Gemcitabine-based neoadjuvant treatment in borderline resectable pancreatic ductal adenocarcinoma: a systematic review and meta-analysis of individual patient data

Abstract

Introduction: Several non-randomized studies investigated gemcitabine-based neo-adjuvant therapies (NAT) in borderline resectable pancreatic ductal adenocarcinoma (BR-PDAC). The aim of this study was to assess the effectiveness of NAT on overall survival (OS) in resected and non-resected patients. Methods: A systematic review of all published articles on NAT for BR-PDAC was performed. The definition of borderline resectable was according to NCCN (v2.2016). A meta-analysis of individual participant data (IPD) was performed. Patients were divided in two groups: resected and non-resected.
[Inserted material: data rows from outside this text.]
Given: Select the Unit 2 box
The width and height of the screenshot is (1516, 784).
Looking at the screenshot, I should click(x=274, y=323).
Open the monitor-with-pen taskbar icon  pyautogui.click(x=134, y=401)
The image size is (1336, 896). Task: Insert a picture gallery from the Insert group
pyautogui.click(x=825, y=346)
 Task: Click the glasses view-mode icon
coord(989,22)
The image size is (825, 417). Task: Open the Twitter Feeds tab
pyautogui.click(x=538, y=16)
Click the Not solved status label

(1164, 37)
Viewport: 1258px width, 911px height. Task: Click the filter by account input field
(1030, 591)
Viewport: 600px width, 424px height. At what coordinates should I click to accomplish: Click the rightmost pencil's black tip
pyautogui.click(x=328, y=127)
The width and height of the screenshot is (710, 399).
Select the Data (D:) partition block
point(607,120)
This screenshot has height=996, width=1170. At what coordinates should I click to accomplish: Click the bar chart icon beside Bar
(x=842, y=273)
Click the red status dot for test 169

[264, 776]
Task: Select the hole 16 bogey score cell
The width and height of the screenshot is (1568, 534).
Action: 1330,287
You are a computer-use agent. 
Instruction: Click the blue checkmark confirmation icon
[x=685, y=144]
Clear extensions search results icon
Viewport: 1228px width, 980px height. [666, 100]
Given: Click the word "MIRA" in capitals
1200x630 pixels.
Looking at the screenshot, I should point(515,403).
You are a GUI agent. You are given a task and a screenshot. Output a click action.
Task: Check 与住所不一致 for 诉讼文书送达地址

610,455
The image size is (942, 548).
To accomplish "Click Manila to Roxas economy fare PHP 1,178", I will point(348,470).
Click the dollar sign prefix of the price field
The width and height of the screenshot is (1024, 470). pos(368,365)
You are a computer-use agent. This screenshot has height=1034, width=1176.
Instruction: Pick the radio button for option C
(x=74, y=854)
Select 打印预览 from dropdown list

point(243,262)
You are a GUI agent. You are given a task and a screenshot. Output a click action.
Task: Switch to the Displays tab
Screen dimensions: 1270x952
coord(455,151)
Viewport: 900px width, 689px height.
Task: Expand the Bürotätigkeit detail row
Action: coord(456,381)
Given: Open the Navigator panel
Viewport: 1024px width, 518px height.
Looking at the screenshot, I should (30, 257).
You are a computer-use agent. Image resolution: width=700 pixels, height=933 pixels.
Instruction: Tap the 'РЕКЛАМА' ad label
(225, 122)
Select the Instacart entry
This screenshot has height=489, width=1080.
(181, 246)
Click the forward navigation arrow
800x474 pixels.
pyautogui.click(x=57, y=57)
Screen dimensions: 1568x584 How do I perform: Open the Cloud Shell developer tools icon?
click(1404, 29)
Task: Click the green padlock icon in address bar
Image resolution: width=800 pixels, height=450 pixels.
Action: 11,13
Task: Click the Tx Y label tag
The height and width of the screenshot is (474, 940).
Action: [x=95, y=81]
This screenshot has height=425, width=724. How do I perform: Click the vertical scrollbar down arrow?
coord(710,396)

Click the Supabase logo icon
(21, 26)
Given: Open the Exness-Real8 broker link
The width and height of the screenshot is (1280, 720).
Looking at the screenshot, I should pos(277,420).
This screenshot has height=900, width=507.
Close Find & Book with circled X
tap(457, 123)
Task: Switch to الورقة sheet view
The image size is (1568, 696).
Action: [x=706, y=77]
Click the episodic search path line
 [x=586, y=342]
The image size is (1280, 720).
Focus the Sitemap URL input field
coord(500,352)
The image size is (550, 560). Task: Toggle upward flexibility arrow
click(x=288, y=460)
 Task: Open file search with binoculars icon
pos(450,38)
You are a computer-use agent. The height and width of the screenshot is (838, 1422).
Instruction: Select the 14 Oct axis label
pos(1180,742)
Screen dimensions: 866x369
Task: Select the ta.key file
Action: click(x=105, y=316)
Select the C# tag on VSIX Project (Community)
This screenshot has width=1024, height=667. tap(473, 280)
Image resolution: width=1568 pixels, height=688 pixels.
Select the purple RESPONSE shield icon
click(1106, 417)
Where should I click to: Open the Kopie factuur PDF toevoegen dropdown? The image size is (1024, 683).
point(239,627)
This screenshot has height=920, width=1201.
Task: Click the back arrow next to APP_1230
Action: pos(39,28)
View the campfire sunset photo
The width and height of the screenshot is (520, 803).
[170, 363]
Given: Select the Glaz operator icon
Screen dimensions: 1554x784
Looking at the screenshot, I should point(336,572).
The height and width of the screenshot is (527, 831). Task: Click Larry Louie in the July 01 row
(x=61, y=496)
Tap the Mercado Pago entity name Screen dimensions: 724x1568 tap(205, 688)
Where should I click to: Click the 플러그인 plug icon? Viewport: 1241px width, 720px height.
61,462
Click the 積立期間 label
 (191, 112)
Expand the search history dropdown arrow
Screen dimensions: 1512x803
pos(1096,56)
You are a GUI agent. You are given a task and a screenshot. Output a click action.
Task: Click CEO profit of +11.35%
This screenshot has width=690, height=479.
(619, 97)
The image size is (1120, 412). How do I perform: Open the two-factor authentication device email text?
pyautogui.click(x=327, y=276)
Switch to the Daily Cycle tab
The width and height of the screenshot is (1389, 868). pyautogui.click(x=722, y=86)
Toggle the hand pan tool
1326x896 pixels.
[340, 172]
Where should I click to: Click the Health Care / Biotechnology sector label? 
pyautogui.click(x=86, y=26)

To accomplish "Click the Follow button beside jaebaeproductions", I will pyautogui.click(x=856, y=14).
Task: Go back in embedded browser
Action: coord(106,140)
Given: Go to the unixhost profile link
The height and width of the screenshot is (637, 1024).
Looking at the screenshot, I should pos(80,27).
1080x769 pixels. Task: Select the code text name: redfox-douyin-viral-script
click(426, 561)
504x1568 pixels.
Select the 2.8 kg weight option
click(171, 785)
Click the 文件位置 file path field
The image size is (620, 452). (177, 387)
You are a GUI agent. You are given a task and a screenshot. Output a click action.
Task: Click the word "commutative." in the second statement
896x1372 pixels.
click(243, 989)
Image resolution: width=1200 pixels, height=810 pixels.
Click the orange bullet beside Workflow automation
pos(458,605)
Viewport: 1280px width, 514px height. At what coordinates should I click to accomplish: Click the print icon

The primary outcome was OS. Secondary outcomes were disease-free survival (DFS), toxicity, resection rate and complete resection (R0). Results: Seven studies were included. Median OS was 22.9 - 41.2 and 9.3 - 15.4 months in resected and non-resected groups, respectively. Four centers provided IDP of 170 (68%) patients: all received gemcitabine-based neoadjuvant chemotherapy with additional radiotherapy in 121 (71%). Pooled median patient-level OS was 27.2 (95%CI 23 - 31.3) and 20.4 (95%CI 12.7 - 28) months in resected and non-resected groups (p=0.03). There was no significant difference in OS in patients treated with different protocols. DFS after resection was 17.9 (95%CI 14.3 - 21.5) months. Eighty-two (48.2%) patients experienced Grade III-IV toxicity. Resection and R0 rates were 62% and 88%, respectively. Conclusion: Gemcitabine-based NAT is effective in patients with BR-PDAC. Resected patients reached a significantly longer OS than non-resected. Compared to upfront surgery, NAT may achieve longer median OS both in resected and non-resected patients. Treatment sequencing and specific elements of NAT should be further investigated with RCTs.